"He didn't do it for Charlie," she declared. "That is, of course he did, but that wasn't the real reason."
"Why, what do you mean?"
"Don't you know what I mean? Don't you really know?"
"Why, of course I don't. What ARE you talking about? Didn't do it for Charlie? Didn't say that he was a thief and give your father his own money, do you mean? Do you mean he didn't do that for Charlie?"
"Yes. He did it for you."
"For me? For ME?"
"Yes. . . . Oh, can't you understand? It's absurd and foolish and silly and everything, but I know it's true. Jed Winslow is in love with you, Mrs. Armstrong."
Ruth leaned back in her chair and stared at her as if she thought her insane.
"In love with ME?" she repeated. "Jed Winslow! Maud, don't!"

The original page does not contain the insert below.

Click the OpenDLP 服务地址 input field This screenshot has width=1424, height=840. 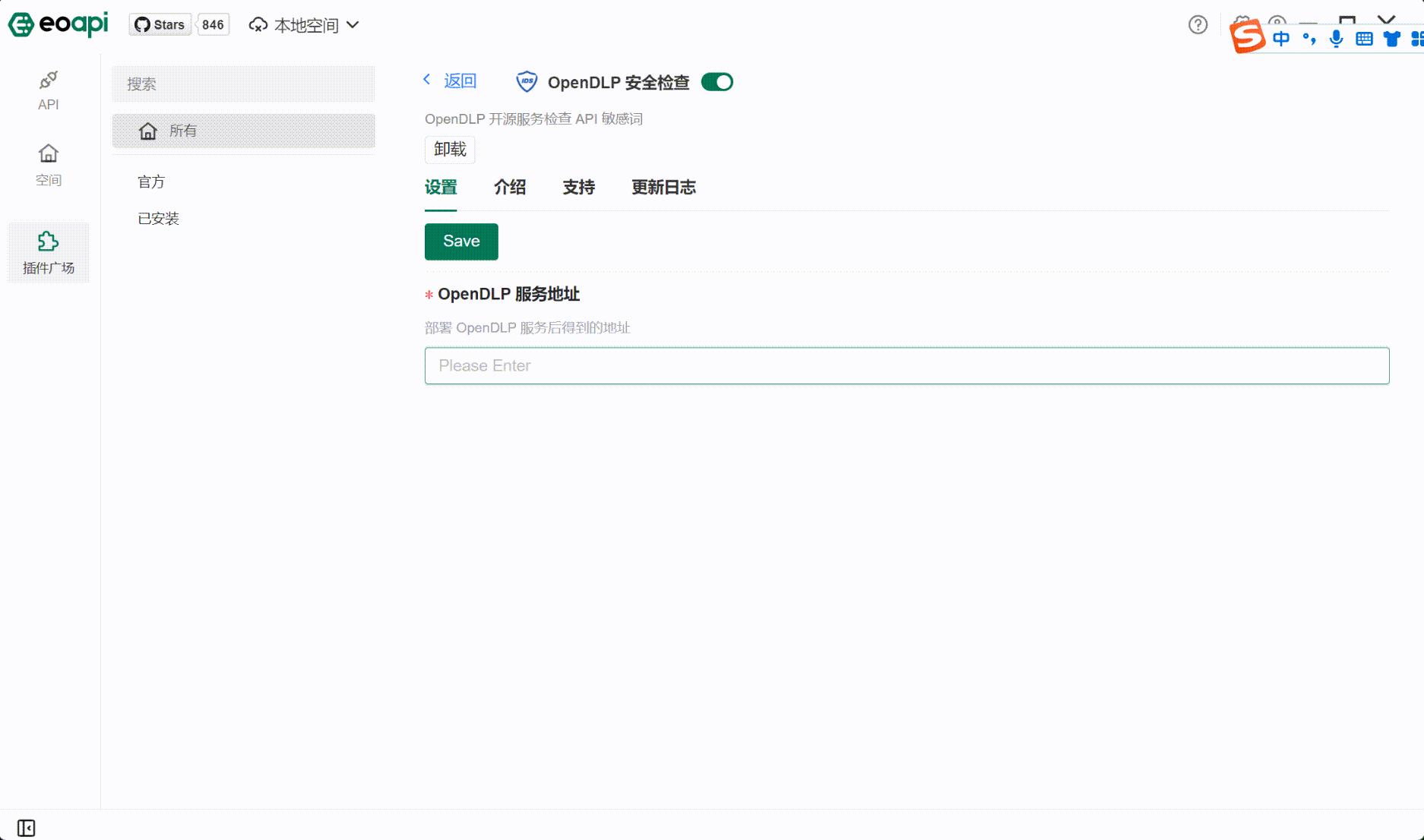point(907,365)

"It's true, I tell you. I didn't know until just now, although if it had been any one but Jed I should have suspected for some time. But to-day when I went in there I saw him sitting before his desk looking down into an open drawer there. He has your photograph in that drawer. And, later on, when you came out into the yard, I saw him watching you; I saw his face and that was enough. . . . Oh, don't you SEE?" impatiently. "It explains everything. You couldn't understand, nor could I, why he should sacrifice himself so for Charlie. But because Charlie was your brother—that is another thing. Think, just think! You and I would have guessed it before if he had been any one else except just Jed. Yes, he is in love with you. . . . It's crazy and it's ridiculous and—and all that, of course it is. But," with a sudden burst of temper, "if you—if you dare to laugh I'll never speak to you again."